▸ **Assignment**
In full and without alteration, write out the data below.

▸ **Recorded data**
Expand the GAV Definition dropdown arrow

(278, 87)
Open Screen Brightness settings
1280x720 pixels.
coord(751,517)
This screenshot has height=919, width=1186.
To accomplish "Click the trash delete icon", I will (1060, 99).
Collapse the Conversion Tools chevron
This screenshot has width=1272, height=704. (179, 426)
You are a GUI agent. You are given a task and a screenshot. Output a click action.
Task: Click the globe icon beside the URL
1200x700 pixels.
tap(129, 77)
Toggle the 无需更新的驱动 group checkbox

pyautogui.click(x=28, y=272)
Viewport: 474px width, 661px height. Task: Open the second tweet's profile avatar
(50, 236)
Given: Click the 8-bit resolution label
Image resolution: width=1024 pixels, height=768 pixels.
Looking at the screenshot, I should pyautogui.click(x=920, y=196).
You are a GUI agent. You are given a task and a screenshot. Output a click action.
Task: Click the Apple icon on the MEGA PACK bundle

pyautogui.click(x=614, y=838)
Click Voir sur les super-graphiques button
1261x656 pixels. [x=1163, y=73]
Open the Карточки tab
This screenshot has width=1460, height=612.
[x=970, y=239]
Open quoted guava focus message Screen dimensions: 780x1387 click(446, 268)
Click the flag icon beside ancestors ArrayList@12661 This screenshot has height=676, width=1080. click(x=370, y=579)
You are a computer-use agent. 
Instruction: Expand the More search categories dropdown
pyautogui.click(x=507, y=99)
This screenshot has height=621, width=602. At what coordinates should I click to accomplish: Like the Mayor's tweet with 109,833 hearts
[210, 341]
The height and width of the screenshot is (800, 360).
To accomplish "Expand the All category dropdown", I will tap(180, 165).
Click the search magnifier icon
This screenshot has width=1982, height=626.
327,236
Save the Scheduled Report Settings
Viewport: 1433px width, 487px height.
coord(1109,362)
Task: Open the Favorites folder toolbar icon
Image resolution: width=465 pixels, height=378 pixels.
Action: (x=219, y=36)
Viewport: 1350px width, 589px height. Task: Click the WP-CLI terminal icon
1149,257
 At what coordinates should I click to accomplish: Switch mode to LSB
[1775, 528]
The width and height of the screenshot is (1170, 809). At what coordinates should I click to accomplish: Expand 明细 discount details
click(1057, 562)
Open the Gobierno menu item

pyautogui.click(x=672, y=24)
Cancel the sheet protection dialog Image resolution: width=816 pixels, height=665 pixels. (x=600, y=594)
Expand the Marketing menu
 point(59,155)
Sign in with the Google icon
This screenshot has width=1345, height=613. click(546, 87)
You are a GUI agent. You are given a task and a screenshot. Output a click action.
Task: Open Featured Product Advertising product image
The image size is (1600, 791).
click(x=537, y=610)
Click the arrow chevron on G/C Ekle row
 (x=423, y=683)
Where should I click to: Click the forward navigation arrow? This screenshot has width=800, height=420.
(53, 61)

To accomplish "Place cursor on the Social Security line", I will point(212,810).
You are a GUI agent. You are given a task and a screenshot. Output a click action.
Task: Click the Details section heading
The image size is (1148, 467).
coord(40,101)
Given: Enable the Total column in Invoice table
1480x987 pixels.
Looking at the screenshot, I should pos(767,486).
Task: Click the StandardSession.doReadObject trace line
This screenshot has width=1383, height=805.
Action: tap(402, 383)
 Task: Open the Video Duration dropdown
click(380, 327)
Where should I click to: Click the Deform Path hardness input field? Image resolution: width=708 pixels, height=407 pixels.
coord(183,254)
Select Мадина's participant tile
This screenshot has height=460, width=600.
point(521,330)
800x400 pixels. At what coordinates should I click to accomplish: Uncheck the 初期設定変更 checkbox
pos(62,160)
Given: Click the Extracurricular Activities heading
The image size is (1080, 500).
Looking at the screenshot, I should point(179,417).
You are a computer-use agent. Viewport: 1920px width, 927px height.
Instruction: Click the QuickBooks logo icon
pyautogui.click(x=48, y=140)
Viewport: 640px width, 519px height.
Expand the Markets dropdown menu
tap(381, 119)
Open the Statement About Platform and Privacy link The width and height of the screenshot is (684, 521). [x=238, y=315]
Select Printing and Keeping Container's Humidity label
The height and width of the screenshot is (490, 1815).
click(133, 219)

▸ **Task output**
Expand the GAV Definition dropdown arrow

(278, 87)
Open Screen Brightness settings
1280x720 pixels.
coord(751,517)
This screenshot has height=919, width=1186.
To accomplish "Click the trash delete icon", I will (1060, 99).
Collapse the Conversion Tools chevron
This screenshot has width=1272, height=704. (179, 426)
You are a GUI agent. You are given a task and a screenshot. Output a click action.
Task: Click the globe icon beside the URL
1200x700 pixels.
tap(129, 77)
Toggle the 无需更新的驱动 group checkbox

pyautogui.click(x=28, y=272)
Viewport: 474px width, 661px height. Task: Open the second tweet's profile avatar
(50, 236)
Given: Click the 8-bit resolution label
Image resolution: width=1024 pixels, height=768 pixels.
Looking at the screenshot, I should pyautogui.click(x=920, y=196).
You are a GUI agent. You are given a task and a screenshot. Output a click action.
Task: Click the Apple icon on the MEGA PACK bundle

pyautogui.click(x=614, y=838)
Click Voir sur les super-graphiques button
1261x656 pixels. [x=1163, y=73]
Open the Карточки tab
This screenshot has width=1460, height=612.
[x=970, y=239]
Open quoted guava focus message Screen dimensions: 780x1387 click(446, 268)
Click the flag icon beside ancestors ArrayList@12661 This screenshot has height=676, width=1080. click(x=370, y=579)
You are a computer-use agent. 
Instruction: Expand the More search categories dropdown
pyautogui.click(x=507, y=99)
This screenshot has height=621, width=602. At what coordinates should I click to accomplish: Like the Mayor's tweet with 109,833 hearts
[210, 341]
The height and width of the screenshot is (800, 360).
To accomplish "Expand the All category dropdown", I will tap(180, 165).
Click the search magnifier icon
This screenshot has width=1982, height=626.
327,236
Save the Scheduled Report Settings
Viewport: 1433px width, 487px height.
coord(1109,362)
Task: Open the Favorites folder toolbar icon
Image resolution: width=465 pixels, height=378 pixels.
Action: (x=219, y=36)
Viewport: 1350px width, 589px height. Task: Click the WP-CLI terminal icon
1149,257
 At what coordinates should I click to accomplish: Switch mode to LSB
[1775, 528]
The width and height of the screenshot is (1170, 809). At what coordinates should I click to accomplish: Expand 明细 discount details
click(1057, 562)
Open the Gobierno menu item

pyautogui.click(x=672, y=24)
Cancel the sheet protection dialog Image resolution: width=816 pixels, height=665 pixels. (x=600, y=594)
Expand the Marketing menu
 point(59,155)
Sign in with the Google icon
This screenshot has width=1345, height=613. click(546, 87)
You are a GUI agent. You are given a task and a screenshot. Output a click action.
Task: Open Featured Product Advertising product image
The image size is (1600, 791).
click(x=537, y=610)
Click the arrow chevron on G/C Ekle row
 (x=423, y=683)
Where should I click to: Click the forward navigation arrow? This screenshot has width=800, height=420.
(53, 61)

To accomplish "Place cursor on the Social Security line", I will point(212,810).
You are a GUI agent. You are given a task and a screenshot. Output a click action.
Task: Click the Details section heading
The image size is (1148, 467).
coord(40,101)
Given: Enable the Total column in Invoice table
1480x987 pixels.
Looking at the screenshot, I should pos(767,486).
Task: Click the StandardSession.doReadObject trace line
This screenshot has width=1383, height=805.
Action: tap(402, 383)
 Task: Open the Video Duration dropdown
click(380, 327)
Where should I click to: Click the Deform Path hardness input field? Image resolution: width=708 pixels, height=407 pixels.
coord(183,254)
Select Мадина's participant tile
This screenshot has height=460, width=600.
point(521,330)
800x400 pixels. At what coordinates should I click to accomplish: Uncheck the 初期設定変更 checkbox
pos(62,160)
Given: Click the Extracurricular Activities heading
The image size is (1080, 500).
Looking at the screenshot, I should point(179,417).
You are a computer-use agent. Viewport: 1920px width, 927px height.
Instruction: Click the QuickBooks logo icon
pyautogui.click(x=48, y=140)
Viewport: 640px width, 519px height.
Expand the Markets dropdown menu
tap(381, 119)
Open the Statement About Platform and Privacy link The width and height of the screenshot is (684, 521). [x=238, y=315]
Select Printing and Keeping Container's Humidity label
The height and width of the screenshot is (490, 1815).
click(133, 219)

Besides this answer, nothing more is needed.